Ah, luxury brands. The originators, the trendsetters, the big names in the big rooms making big decisions.
A lot of the currently popular luxury brands have been there for ages – like Chanel, for instance, that has been founded 110 (!!!) years ago as of 2019; others, like Off-White, have only been there for five.
Some of the older brands remain iconic; others, however, have lost their spark. Some (relatively) newer brands continue to impress; others, however, have devolved into doing the same thing, over and over again.
It’s time for some of the well-known luxury brands to go. The market is oversaturated, the old fans are forgetting them, the new people are bored.
Yes, we get it. Polo. Groundbreaking.
Ralph Lauren has been doing almost the same thing for god knows how many years now. It’s not like the designs are bad per-se – truly, there are some way worse brands out there.
Still, it’s a bad sign that when you find Ralph Lauren’s official online store on Google, one of the first things you see is the “Discover timeless and authentic designer clothing” description.
Timeless in what sense, exactly, are we talking about here?
Overpriced, unexciting, too by-the-book – Burberry has been painfully dull and unimaginative… always, really, if you don’t mind my saying so – but at this point it’s really time to stop.
The iconic trench coats, while lovely, all look mostly the same as they did almost ten years ago – yet still all cost anywhere from £1500 and up.
For such money, I’d expect luxury brands to come up with more than just different shades of beige and brown.
The one and only Christian Louboutin that has stopped really surprising us years ago. His shoes are painfully iconic – the word painfully coming through in all possible meanings here.

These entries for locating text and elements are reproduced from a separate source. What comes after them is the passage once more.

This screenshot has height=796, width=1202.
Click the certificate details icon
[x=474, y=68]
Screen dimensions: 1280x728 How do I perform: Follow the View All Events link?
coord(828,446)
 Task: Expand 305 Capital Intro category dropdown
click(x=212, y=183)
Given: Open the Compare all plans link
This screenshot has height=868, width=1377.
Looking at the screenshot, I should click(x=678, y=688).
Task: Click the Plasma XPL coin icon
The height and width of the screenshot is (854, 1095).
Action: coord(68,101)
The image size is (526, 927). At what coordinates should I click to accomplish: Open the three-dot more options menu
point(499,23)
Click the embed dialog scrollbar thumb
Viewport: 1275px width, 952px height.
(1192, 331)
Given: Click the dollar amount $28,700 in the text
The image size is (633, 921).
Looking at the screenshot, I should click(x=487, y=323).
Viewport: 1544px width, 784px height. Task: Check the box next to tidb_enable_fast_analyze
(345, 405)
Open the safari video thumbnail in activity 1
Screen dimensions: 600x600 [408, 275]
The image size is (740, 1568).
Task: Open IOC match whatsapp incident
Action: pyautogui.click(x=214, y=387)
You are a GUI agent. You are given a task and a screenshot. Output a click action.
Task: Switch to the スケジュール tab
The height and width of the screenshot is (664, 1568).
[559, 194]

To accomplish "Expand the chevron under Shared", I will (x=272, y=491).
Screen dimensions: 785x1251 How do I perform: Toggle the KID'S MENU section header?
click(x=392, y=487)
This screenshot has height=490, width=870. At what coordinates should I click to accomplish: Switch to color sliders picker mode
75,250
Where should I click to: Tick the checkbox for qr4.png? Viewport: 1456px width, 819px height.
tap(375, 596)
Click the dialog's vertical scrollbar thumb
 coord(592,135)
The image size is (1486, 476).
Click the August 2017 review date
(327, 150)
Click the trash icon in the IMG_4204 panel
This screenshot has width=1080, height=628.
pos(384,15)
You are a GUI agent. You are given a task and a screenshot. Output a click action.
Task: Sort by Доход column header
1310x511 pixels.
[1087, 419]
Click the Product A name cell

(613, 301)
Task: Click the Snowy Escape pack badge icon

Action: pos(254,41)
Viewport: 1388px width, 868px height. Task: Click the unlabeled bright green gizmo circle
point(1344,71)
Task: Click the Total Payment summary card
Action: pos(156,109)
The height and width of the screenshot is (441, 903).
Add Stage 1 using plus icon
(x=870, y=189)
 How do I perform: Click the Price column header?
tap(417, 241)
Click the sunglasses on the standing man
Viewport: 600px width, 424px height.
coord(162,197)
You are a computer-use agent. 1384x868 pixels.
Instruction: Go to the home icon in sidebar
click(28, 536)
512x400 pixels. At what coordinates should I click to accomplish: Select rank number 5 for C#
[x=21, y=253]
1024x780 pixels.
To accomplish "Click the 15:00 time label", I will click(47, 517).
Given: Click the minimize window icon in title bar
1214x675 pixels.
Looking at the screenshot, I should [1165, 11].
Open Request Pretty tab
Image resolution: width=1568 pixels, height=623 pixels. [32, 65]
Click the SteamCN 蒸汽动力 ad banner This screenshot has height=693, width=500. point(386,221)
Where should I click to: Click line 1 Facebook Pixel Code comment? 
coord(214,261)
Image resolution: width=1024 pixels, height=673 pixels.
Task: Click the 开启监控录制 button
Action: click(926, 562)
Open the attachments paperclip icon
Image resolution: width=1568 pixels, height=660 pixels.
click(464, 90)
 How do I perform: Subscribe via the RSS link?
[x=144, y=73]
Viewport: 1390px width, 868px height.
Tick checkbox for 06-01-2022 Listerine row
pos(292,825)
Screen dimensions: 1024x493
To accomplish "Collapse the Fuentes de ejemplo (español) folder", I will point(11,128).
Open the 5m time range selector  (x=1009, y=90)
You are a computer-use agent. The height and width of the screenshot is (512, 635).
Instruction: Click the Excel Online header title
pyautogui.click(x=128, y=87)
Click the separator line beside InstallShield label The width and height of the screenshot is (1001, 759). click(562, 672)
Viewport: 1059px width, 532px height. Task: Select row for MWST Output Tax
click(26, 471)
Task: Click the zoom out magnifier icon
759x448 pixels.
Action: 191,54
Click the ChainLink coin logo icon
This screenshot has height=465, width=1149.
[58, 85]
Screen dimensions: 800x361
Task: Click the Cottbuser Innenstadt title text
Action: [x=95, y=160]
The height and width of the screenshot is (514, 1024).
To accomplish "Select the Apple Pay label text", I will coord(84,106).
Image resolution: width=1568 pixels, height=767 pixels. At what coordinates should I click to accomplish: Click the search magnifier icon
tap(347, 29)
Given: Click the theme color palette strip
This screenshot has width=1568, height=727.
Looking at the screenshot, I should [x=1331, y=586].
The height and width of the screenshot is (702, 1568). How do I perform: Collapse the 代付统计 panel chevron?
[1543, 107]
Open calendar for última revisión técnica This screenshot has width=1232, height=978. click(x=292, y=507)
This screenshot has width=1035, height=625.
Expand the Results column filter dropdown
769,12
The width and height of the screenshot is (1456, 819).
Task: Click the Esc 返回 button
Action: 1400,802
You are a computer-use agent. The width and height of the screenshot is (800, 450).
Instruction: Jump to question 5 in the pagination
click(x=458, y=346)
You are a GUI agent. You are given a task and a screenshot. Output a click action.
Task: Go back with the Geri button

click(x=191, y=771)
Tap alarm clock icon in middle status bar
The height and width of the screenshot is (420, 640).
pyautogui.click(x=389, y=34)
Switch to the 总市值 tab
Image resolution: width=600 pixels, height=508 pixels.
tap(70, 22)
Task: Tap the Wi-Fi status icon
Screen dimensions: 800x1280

Painfully important to the history of fashion – because everybody knows this name; painfully fought for in numerous lawsuits because, of course, what is Louboutin if not the iconic red soles; painfully memorable, because they’re quasi-impossible to walk in.
Honestly. They’re impossible to walk in.
Dolce & Gabbana
The kings of kitsch and controversy, a photo of Domenico Dolce and Stefano Gabbana should, by now, appear in the dictionaries next to the definition of the word excessive.
Of all the luxury brands, they truly do stand out, in their own way – the Barocco designs that scream the words rich and boujee in your face without making a sound are often gorgeous, despite being alarmingly over-the-top; but is it worth it?
The two men have been the protagonists of many controversies, varying in degrees of awfulness anywhere from using knives in their promotional campaigns (quite tame), to rampant homophobia (as the duo opposes adoptions by gay people), opposition to IVF and sexism, and, most recently, racism (with their Chinese promotional campaign in autumn 2018).
There are other brands to go to for gorgeous designs – often less expensive and problematic, too.
(pictured: a D&G dress)
Only a shade of their former selves, Coach are no longer that influential; in complete honesty, they are no longer even simply just memorable.
Classy and sleek looks are always appreciated, of course, but that’s the only thing Coach really does. They do it well, but there are other brands that would have a wider choice, while still providing you with the comfort of classic minimalism if desired.
There aren’t any reasons as weighted to leave Coach behind as there are to leave D&G; still, there is an incredible amount of newcomers that you would benefit far more from paying attention to.